A note of caution: all satellite images are somewhat processed by the time we see them. For false-color images in particular, there’s often a lot of adjustment to normalize the different bands. When doing anything important, it’s vital to understand exactly what you’re looking at, and only compare like with like. This image might give useful insights on certain topics, for example, but it would be a big mistake to compare it directly with an old Landsat 5 image using a similar band combination and assume that any apparent changes were real – unless you could be sure that they’d gone through exactly equivalent processing.
As well as direct combinations, at this stage you can apply cross-band transformations like NDVI, EVI, or tasseled cap. Anything that doesn’t change the spatial layout of the image will work.
Pansharpening
Here, we could adapt Chris’s post from a few months ago on pansharpening with the Orfeo toolbox, or use any of the dozens of other standard methods. And stay tuned to this blog for a post on speed-oriented Landsat 8 pansharpening techniques in the coming weeks. The next directions, however, will assume we’re using only the 30 meter RGB channels without bringing in the pan band.
Re-applying geodata
The processed image is a 16-bit TIFF without geodata, but we’d like an 8-bit TIFF with geodata. Changing the bit depth works like this:
convert -depth 8 RGB-corrected.tif RGB-corrected-8bit.tif
Since we were careful not to make any modifications that affected the spatial characteristics of the data (right?), we can copy the geographical information back from one of the projected but not manipulated bands. listgeo
works well for this:
listgeo -tfw 4-projected.tif
It writes the geodata to a file with the same basename but the suffix .tfw
(“TIFF worldfile”), which we’ll rename to match the file that we’re re-georeferencing:
mv 4-projected.tfw RGB-corrected-8bit.tfw
GDAL knows to look for a matching .tfw if it sees a TIFF that isn’t internally georeferenced, and while we’re at it will give the image a name that will be less confusing if it’s combined with other map elements:
gdal_edit.py -a_srs EPSG:3857 RGB-corrected-8bit.tif
mv RGB-corrected-8bit.tif Panama-projected.tif
Importing to TileMill
In a TileMill project, we add a layer via the menu at the bottom left:
And tell TileMill how to treat the image:
All TileMill really needs to know is where to find the image and what SRS to use. But giving it a useful ID and class makes it easier to work with as projects grow, and nodata="0"
will make the black edges of the image transparent:
Now we have all the tools of TileMill at our disposal. We can turn to Chris’s recent post on raster analysis to get some ideas for handling color, for example, or look in the documentation for guides to markers, interactivity, and so on. You might be pulling in this image as one small part of a very complex project – but let’s keep this demo bare-bones and just set the raster-scaling
method to lanczos
, to help prevent jaggies.
Exporting from TileMill
Once we’ve done everything we want in TileMill, we can use the Export menu in the upper right.
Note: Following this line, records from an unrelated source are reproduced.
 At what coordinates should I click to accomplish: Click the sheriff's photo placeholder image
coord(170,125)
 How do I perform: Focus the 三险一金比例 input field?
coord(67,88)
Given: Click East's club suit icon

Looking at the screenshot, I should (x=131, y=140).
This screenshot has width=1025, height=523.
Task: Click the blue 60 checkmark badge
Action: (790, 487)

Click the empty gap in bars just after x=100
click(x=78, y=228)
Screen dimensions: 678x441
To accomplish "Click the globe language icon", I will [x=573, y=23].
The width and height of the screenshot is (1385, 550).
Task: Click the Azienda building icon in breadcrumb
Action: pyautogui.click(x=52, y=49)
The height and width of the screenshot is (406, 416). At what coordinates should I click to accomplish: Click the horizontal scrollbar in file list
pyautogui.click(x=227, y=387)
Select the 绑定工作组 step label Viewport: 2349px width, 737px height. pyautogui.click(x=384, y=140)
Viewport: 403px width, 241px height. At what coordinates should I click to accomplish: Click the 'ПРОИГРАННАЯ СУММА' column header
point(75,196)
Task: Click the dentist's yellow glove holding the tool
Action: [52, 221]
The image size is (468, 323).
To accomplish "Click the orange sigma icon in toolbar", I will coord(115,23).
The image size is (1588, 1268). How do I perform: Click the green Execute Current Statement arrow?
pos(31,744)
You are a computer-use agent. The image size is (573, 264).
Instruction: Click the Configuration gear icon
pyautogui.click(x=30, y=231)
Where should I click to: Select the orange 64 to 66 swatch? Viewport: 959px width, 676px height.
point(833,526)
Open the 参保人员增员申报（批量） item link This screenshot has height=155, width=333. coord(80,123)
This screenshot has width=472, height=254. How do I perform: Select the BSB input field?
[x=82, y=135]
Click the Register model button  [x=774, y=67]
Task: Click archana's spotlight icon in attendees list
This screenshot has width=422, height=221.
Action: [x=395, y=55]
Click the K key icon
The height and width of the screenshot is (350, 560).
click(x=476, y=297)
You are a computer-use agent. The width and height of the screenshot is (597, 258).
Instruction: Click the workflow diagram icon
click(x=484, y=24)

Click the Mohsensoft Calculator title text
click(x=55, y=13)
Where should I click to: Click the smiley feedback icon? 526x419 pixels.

We’ll upload to the MapBox account associated with TileMill (which can be changed in the Preferences screen):
In the upload screen, we draw some reasonable boundaries and pick a center point. To save rendering time, let’s set the maximum resolution to zoom level 14, since that’s just beyond the maximum clarity that Landsat 8 could yield, even with pansharpening:
Once the tiles have rendered and uploaded, we have a browsable map hosted on MapBox:
Conclusions
We’ve downloaded Landsat 8 data, color-corrected it, pulled it into TileMill for use with other map resources, and uploaded it as a live map layer on MapBox. I hope this has encouraged you to make use of Landsat 8 data – and given you a head start on working with imagery from other sources.